Napa County health officials investigating 1st probable case of monkeypox

Monkeypox vaccine.

Napa County health officials announced Tuesday that they are investigating the county's first probable case of monkeypox.

The county resident preliminarily tested positive after being exposed in an area that currently has an outbreak and is seeking medical care. The case was subsequently reported to the Napa County Public Health Department.

The county and the resident, who is currently isolating, are awaiting confirmation testing from the U.S. Centers for Disease Control and Prevention. The county did not disclose the location of the monkeypox outbreak where the resident was exposed.

"This disease is not spread as easily as COVID-19. However, we do want people that have been exposed to look for symptoms and to seek medical attention immediately if they develop symptoms," county Health Officer Dr. Karen Relucio said in a statement. "We also encourage medical providers to take extra caution during this time with patients that are being ruled out for monkeypox." 

Monkeypox is generally spread through skin-to-skin contact or bodily fluids via kissing, breathing at close range, sexual activity and sharing bedding or clothing.
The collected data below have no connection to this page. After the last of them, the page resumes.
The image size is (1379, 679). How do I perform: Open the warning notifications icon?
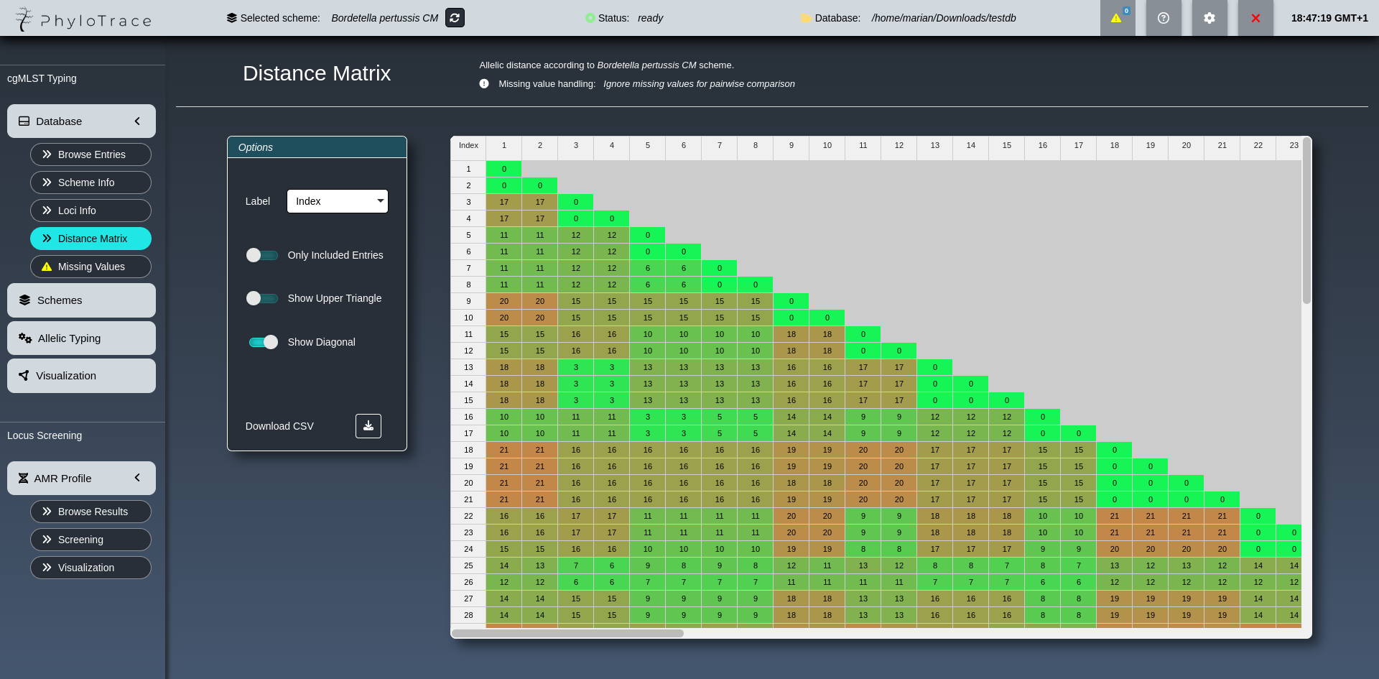click(1117, 18)
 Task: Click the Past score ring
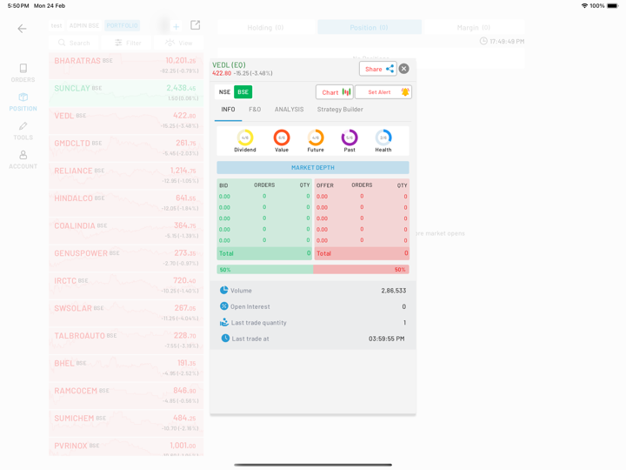pos(350,138)
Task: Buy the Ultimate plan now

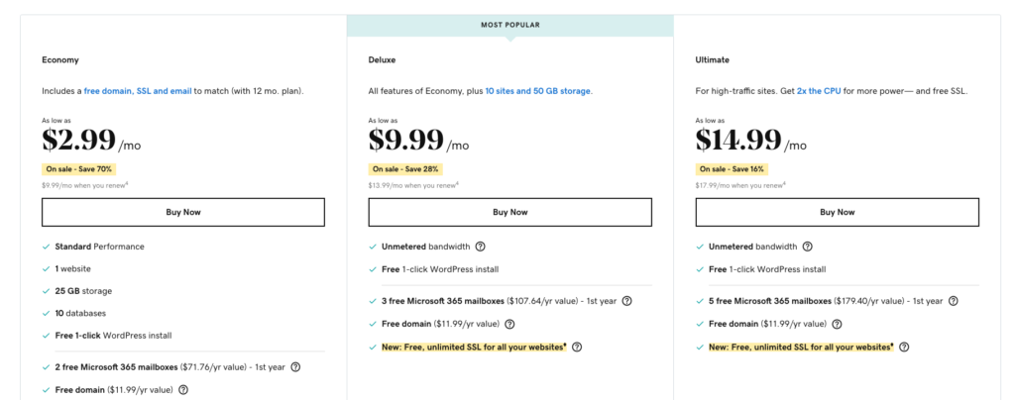Action: (x=837, y=212)
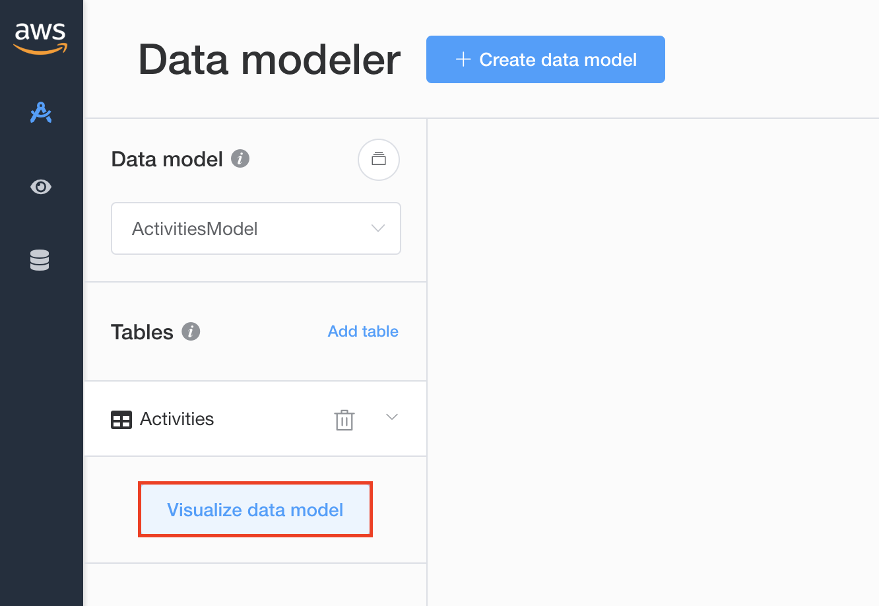This screenshot has width=879, height=606.
Task: Open the Data modeler compass icon in sidebar
Action: tap(41, 113)

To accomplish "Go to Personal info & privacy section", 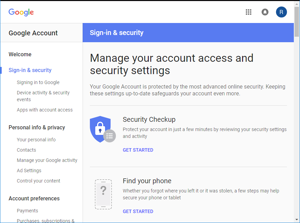I will click(37, 128).
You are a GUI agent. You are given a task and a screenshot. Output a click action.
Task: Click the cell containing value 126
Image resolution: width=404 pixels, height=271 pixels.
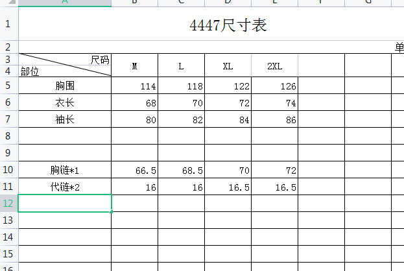coord(274,86)

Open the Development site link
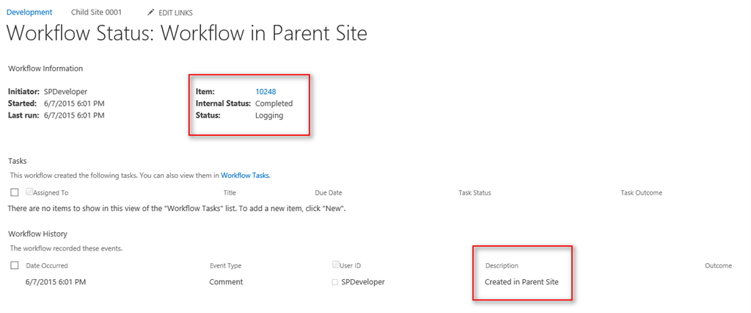coord(29,12)
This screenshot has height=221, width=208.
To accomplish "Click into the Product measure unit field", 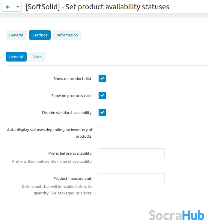I will pyautogui.click(x=131, y=178).
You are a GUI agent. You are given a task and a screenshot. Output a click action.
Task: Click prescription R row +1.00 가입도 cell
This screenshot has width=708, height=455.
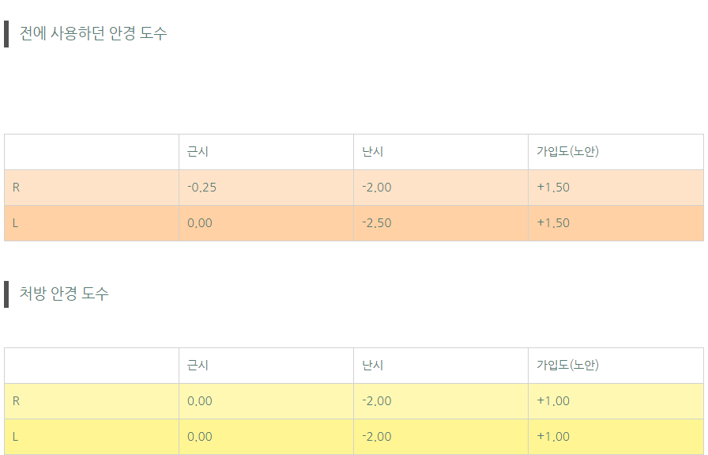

State and federal health officials have stressed that the virus is not airborne like COVID-19 or the flu.

Symptoms can include a rash or sores on the skin anywhere on a patient's body. Contraction of the virus often begins with flu-like symptoms, with a rash or sores often appearing within one to three days.

Many of the cases confirmed globally have been among men who identify as gay or bisexual. However, health officials have stressed that the virus is not exclusive to men who are attracted to men, and anyone can contract monkeypox regardless of their sexual orientation.

SEE ALSO: Latino community accounts for 30% of San Francisco monkeypox cases

Statewide, 434 probable and confirmed cases of monkeypox have been reported, 159 of which have been in reported in San Francisco alone.

Monkeypox cases have also been reported in Alameda, Santa Clara, Contra Costa, San Mateo, Monterey, Santa Cruz, Solano and Marin counties.

Napa County officials said that while they do have a small quantity of the Jynneos vaccine for smallpox and monkeypox, doses are being prioritized for those who are close contacts of an infected person or may have been exposed in an outbreak location.

Despite the recent rise in monkeypox cases across the state, Napa County health officials stressed that the risk of spreading the virus among the general public remains low.